There’s nothing like getting perilously close to close to death to put your life in stark perspective. And that’s exactly what happened to Dr. Frank and Susan Artress. On his 50th birthday trek up Mt. Kilimanjaro, this wealthy, successful cardiac anesthesiologist fell gravely ill with pulmonary edema. As he watched his fingernails turn blue and clutched his wife’s hand, Artress had a moment of aching clarity: he realized he had wasted his life collecting expensive homes and art but never done much to help others. The next day, the couple reached the summit, with their trusty guides half-carrying the nearly unconscious doctor, and on the descent, Artress collapsed into unconsciousness. When he came to in a hospital, tended by a U.S.-trained doctor, he was told his heart was fine. But he and Susan knew it had been changed forever.

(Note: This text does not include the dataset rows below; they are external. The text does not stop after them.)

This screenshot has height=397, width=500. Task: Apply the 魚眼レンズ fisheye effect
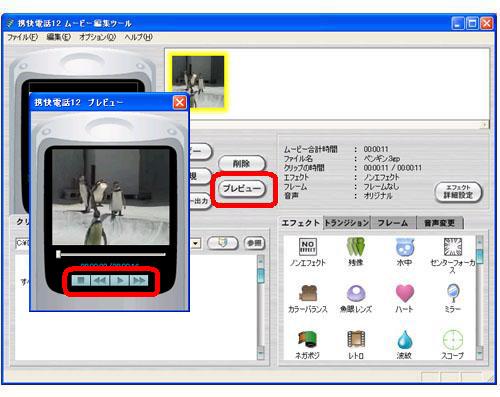click(356, 293)
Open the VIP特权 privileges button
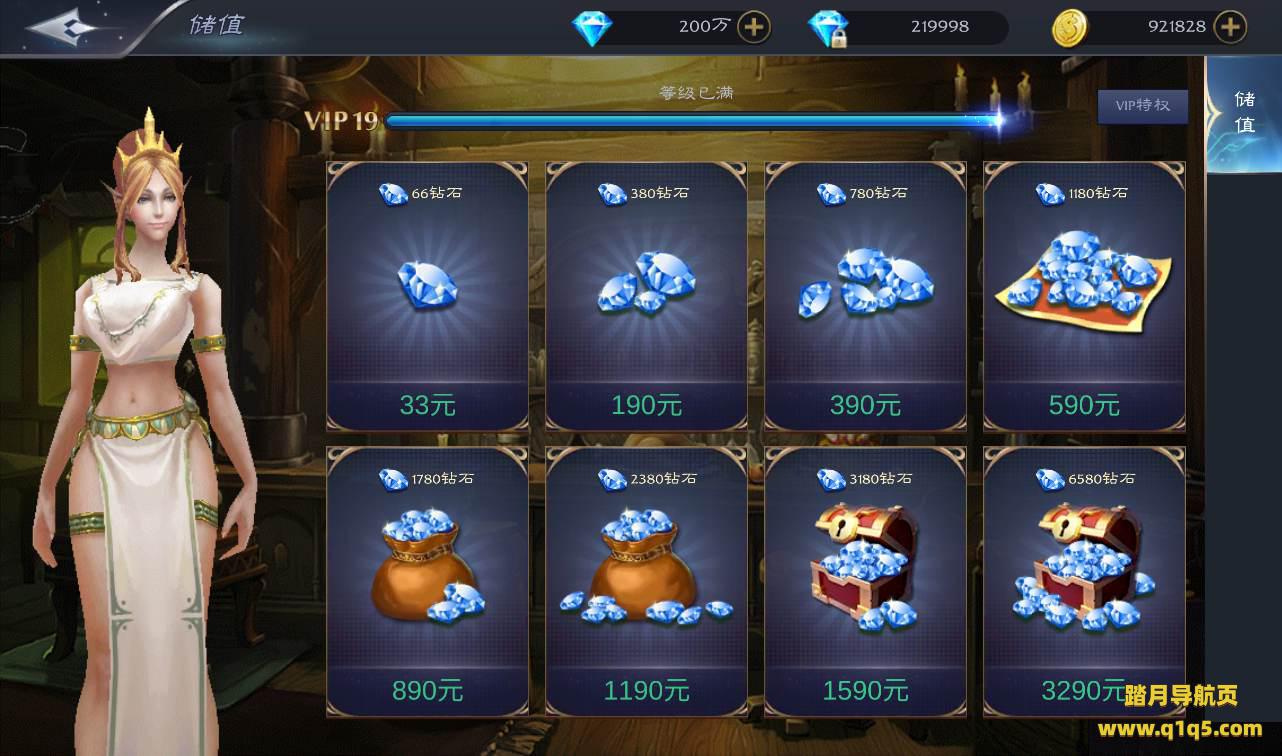The height and width of the screenshot is (756, 1282). [x=1142, y=106]
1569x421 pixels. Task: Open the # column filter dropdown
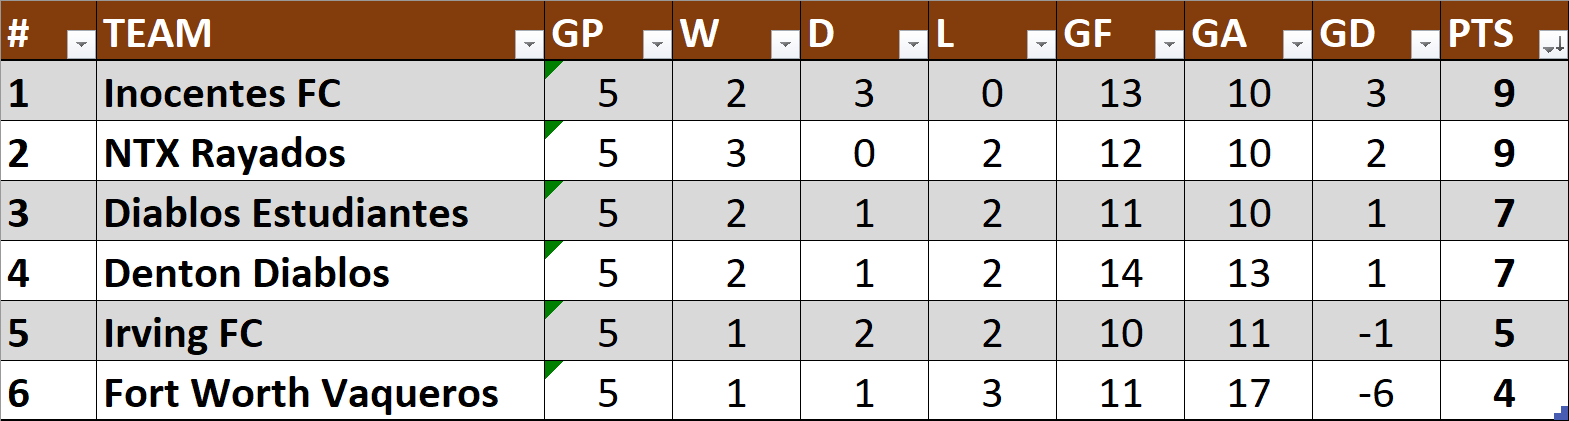click(x=80, y=44)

Dr. Frank and Susan returned to Modesto, California, sold everything they owned, and moved back to Tanzania to build a hospital to serve the people who had helped save Artress’s life. For two years, Dr. Frank and Susan worked to learn the gamut of tropical diseases and treat the malaria, respiratory diseases, infections, and STDs that afflict the population of Tanzania.
With a life expectancy of 43, Tanzania has an 80% unemployment rate, 50% of its children are malnourished, 25% of adults are HIV+ and the ratio of patients to doctors is 60,000 to 1. “You can save someone here with $1.50 worth of antibiotics, but the heartbreak of Africa is that people don’t have access to that most basic care, so they are dying of completely preventable diseases,” Artess says. But rather than let the numbers daunt them, Dr. Frank and Susan set out to make a difference to the people they could reach and help.

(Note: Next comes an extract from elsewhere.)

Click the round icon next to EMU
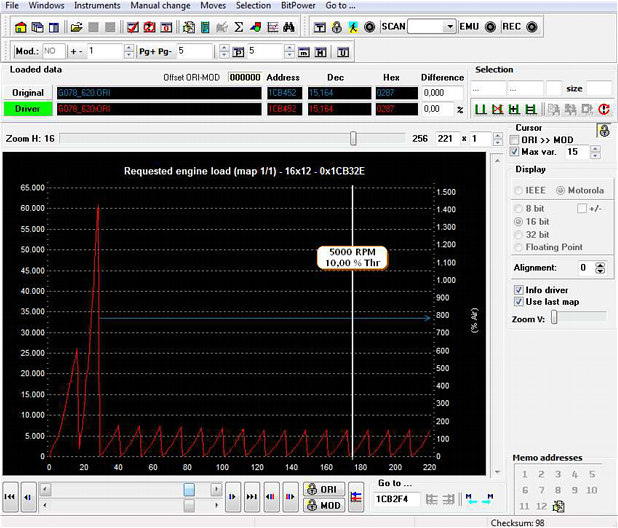Image resolution: width=618 pixels, height=528 pixels. click(x=490, y=26)
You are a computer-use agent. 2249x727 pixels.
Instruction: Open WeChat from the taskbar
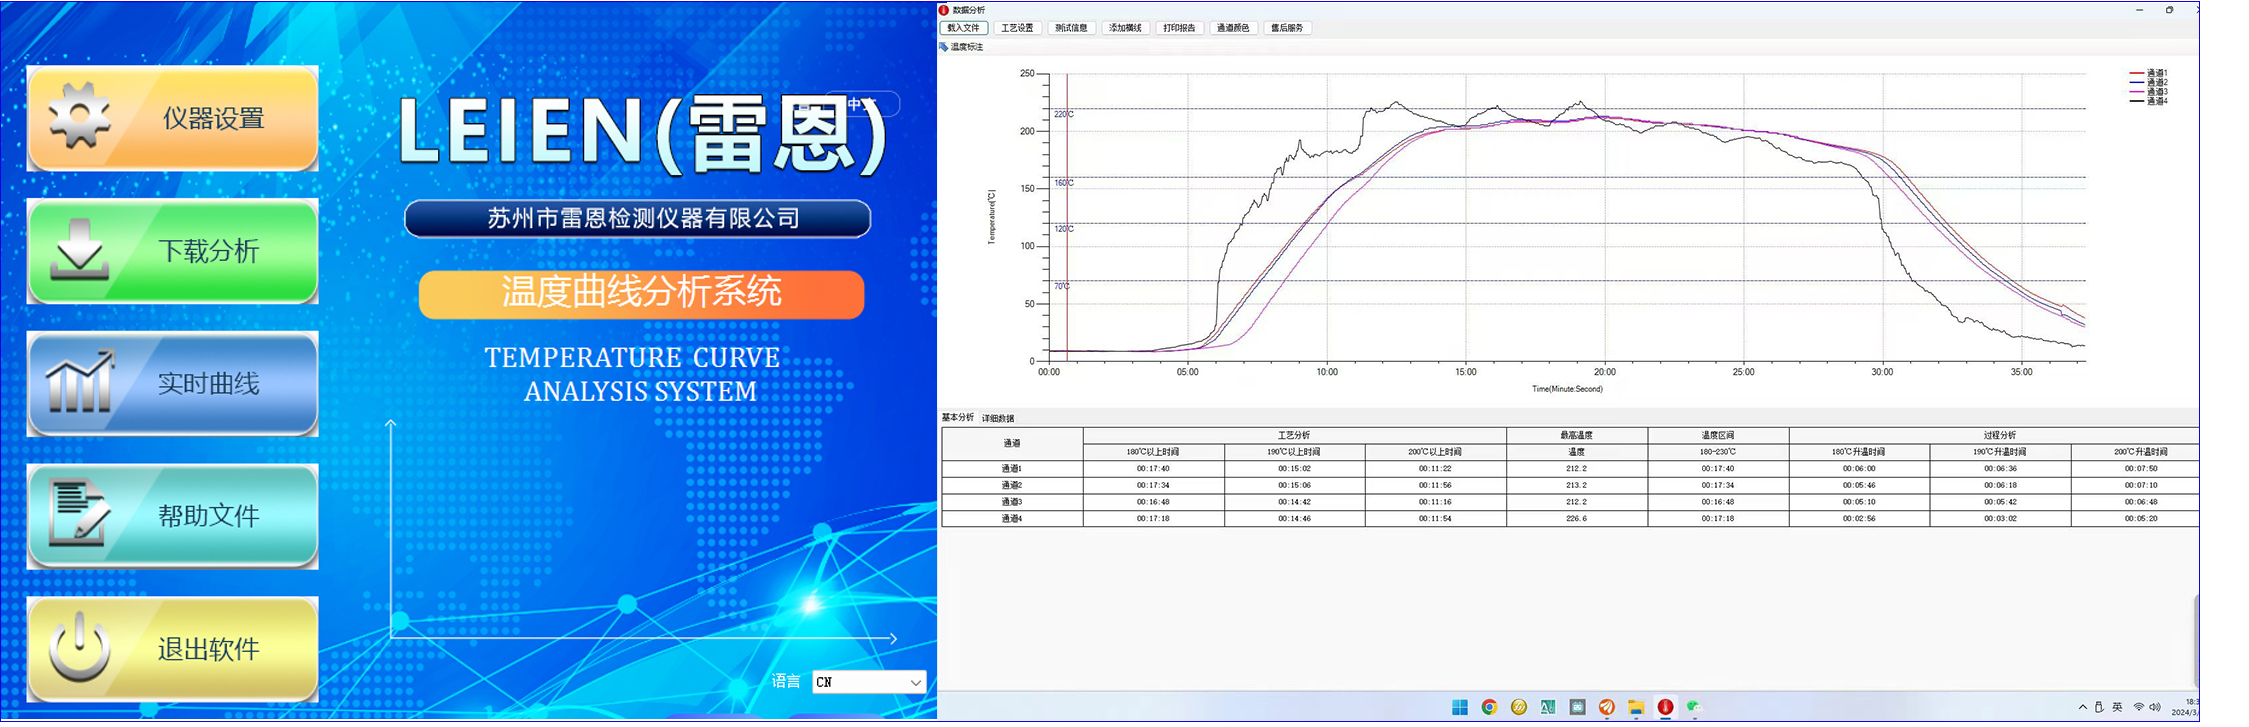[x=1694, y=707]
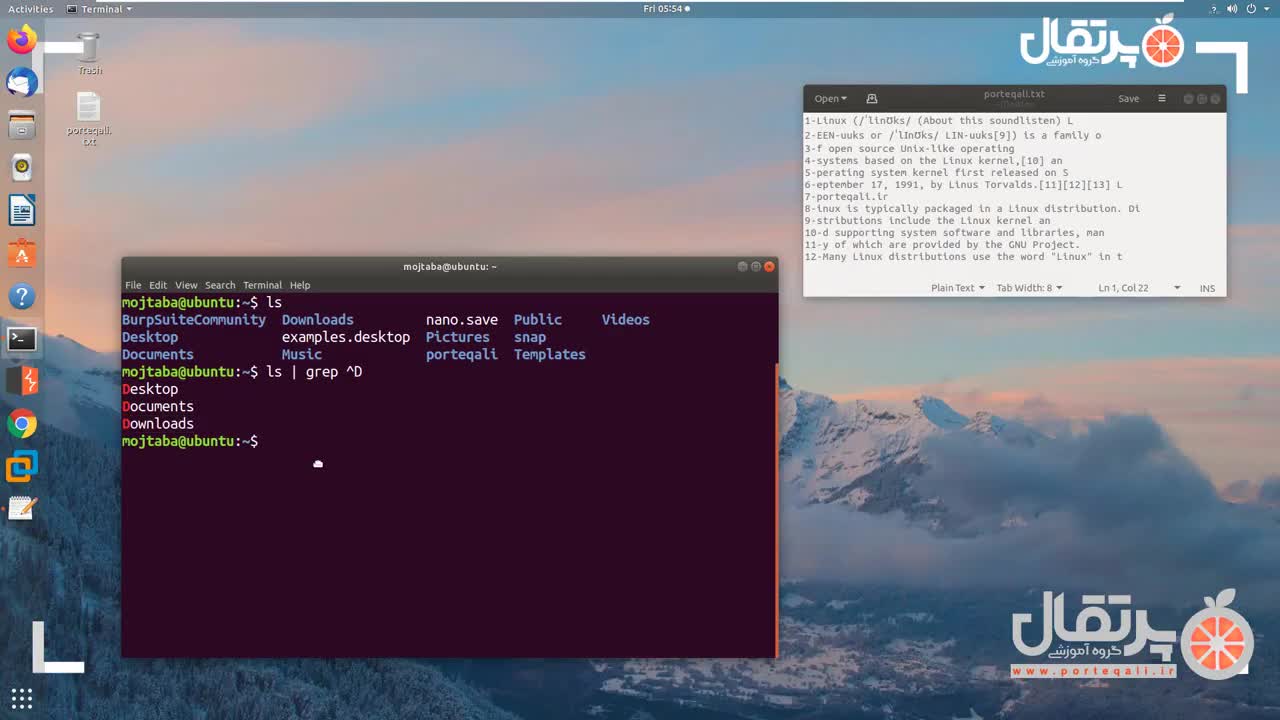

In 2004, supported by other doctors, friends and family, the Artresses founded the Foundation for African Medicine and Education. In 2005, they bought a 20-foot Mitsubishi bus and started traveling to the remote towns of northern Tanzania where few adults had seen a doctor, much less a white one. In October 2007, the couple broke ground for a clinic on 18 acres of land in Karatu, a beautiful small town near the Ngorongoro Crater. And that is where FAME has based its operations, treats thousands of sick people, and is building a desperately needed new 12-bed hospital.
Of FAME’s 11-person staff, all except for Dr. Frank and Susan are Tanzanian, and a critical part of FAME’s focus is to encourage and financially support Tanzanian students in the medical field. American doctors and nurses come to volunteer for a few weeks (or even months), which offers great training to the medical students. And 10 days a month, the Artresses continue to travel to remote areas (and the Rift Valley orphanage) to dispense essential care to the most poor and isolated.

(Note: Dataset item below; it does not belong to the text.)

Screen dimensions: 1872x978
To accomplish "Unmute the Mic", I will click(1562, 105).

It’s a hard life — Karatu is totally off grid and dependent on solar electricity and rainwater catchment & boreholes– but it’s clear Dr. Frank and Susan Artress have never been happier. “I like the person I am here a lot better,” says Frank with conviction. ““This is home, where I belong, and what I should be doing.”
Not bad for a Second Act! To join me in supporting FAME’s inspiring work in building the new hospital, educating medical students, and bringing life-saving care to the beautiful people of Tanzania, click here.
Thank you Betty! Dr. Frank and Susan are wonderful people and words can not explain how amazing the work they are doing. I appreciate that you highlighted FAME in your blog.
I’ve been to Africa and I know how hard life “on the grid” can be. I salute you Dr. Frank and Susan Artress. You could be just spending your days going on more vacations, or playing golf, which I’m sure most of your contemporaries are doing. Thank you.